Paolo Rossi: anche a Belgrado la storia di un ragazzo d’oro

Per gli italiani Paolo Rossi non è solo “Pablito”, il campione che ha portato gli azzurri alla vittoria nel Mondiale di calcio del 1982. Paolo Rossi è stato per tutti il prototipo del bravo ragazzo italiano, un esempio e un modello che spesso ha fatto da passpartout per tanti italiani, giovani e non, che hanno fruito in giro per il mondo del positivo riverbero della sua immagine.

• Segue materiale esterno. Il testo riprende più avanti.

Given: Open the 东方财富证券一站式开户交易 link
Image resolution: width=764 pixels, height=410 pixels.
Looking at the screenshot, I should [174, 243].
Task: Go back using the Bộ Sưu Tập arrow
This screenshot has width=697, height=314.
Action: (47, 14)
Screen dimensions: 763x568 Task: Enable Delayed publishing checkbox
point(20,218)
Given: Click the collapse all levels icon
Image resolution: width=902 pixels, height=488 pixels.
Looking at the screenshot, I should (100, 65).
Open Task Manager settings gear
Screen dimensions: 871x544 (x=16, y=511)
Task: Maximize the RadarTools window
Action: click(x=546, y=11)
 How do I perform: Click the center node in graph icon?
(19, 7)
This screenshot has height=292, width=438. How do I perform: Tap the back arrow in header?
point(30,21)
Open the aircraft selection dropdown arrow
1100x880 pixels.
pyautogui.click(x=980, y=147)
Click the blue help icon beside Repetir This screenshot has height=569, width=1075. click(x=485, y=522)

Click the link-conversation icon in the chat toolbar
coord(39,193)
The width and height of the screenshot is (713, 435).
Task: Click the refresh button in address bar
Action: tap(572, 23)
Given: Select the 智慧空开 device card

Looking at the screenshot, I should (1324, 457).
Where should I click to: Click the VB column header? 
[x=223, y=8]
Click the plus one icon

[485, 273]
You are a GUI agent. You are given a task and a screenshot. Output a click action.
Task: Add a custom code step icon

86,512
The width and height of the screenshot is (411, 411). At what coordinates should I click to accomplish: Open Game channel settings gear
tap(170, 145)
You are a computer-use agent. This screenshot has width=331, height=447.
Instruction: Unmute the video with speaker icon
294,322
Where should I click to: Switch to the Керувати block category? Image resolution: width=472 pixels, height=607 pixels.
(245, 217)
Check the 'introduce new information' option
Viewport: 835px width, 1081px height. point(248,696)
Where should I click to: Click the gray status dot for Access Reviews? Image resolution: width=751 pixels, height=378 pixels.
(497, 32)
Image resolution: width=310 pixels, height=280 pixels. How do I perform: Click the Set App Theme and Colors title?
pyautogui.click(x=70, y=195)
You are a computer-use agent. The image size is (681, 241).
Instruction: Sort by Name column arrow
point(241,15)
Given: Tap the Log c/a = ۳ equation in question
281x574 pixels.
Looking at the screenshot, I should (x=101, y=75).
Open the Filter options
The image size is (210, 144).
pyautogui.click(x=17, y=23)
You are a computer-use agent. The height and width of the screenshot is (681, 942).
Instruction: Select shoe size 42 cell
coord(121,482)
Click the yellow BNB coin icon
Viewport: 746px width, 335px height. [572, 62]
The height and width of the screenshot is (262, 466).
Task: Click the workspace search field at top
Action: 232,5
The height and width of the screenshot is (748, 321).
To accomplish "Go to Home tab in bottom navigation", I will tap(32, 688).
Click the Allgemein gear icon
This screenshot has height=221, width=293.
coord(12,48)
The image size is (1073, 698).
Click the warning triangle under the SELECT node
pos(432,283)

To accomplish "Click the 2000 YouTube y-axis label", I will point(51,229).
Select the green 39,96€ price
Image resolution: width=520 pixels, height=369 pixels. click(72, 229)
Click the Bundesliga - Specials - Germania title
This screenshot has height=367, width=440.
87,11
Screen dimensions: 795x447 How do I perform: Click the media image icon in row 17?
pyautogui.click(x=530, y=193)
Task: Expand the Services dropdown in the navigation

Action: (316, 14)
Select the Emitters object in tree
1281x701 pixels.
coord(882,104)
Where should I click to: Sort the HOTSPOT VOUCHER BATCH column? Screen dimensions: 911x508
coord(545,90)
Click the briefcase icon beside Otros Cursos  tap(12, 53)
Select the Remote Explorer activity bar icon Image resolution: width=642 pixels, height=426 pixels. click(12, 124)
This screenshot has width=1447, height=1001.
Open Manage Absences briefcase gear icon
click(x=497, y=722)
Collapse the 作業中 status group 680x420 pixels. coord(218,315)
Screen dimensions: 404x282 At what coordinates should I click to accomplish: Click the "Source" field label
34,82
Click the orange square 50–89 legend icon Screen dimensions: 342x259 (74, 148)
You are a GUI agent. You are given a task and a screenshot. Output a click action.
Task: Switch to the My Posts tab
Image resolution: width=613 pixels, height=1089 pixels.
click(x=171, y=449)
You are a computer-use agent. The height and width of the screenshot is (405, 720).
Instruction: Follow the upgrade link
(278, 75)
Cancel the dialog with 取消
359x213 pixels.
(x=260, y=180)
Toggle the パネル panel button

Nonostante la prematura dipartita il 9 dicembre del 2020 ad appena 64 anni, Paolo Rossi resterà dunque nell’immaginario collettivo come il ragazzo dal sorriso disarmante che con i suoi gol trasbordò gli italiani dalla cupezza degli anni Settanta alla leggerezza degli anni Ottanta, dal disastro dei Mondiali del 1974, alla rinascita ad Argentina ’78 fino al trionfo in Spagna nel 1982.  Perché per ogni persona vi è un’età ideale, una fase della vita che meglio li rappresenta: vi sono adolescenti polverosi che diventano vecchi autorevoli come se già nei primi anni si riflettesse su di essi l’ombra degli anni di piena compiutezza. Di converso, possiamo avere anche la fortuna di incontrare eterni giovani, i quali anche a sessant’anni e oltre trasmetteranno la freschezza e la trasparenza, il sorriso e l’entusiasmo dei loro anni più verdi. Ecco, Paolo Rossi apparteneva a questa seconda categoria di persone, coloro che portano con sè, fino alla fine, il nitore della giovinezza, che è qualcosa che non deriva da cure o dalla genetica, ma nasce da una particolare attitudine dell’animo.

Nel libro “Per sempre noi due” che Federica Cappelletti, vedova di Paolo Rossi, presenterà a Belgrado presso la Residenza dell’Ambasciata d’Italia giovedì 27 ottobre vi è il ritratto di un grande amore per un grande animo, al di là del mito e dell’ammirazione dei tifosi. La serata è la migliore introduzione alla mostra “Paolo Rossi. Un ragazzo d’oro” che si terrà a Belgrado nel 2023 grazie all’organizzazione della World Camp International di Marco Schembri.

Nel corso della serata Federica Cappelletti e Marco Schembri presenteranno il lato più intimo del campione e anche il senso della mostra itinerante che ha già riscosso molto interesse a Roma, a Padova e a Prato, città di nascita del campione.

Per l’occasione saranno esposti la maglia originale numero 20 della Finale Italia vs Germania Ovest, il Pallone d’Oro France Football 1982 come Miglior Giocatore Europeo; la Scarpa d’Oro come Capocannoniere dei Mondiali 1982.

Sarà inoltre possibile rivivere le emozioni della tripletta al Brasile allo stadio Sarria’ di Barcellona attraverso una ricostruzione in realtà virtuale.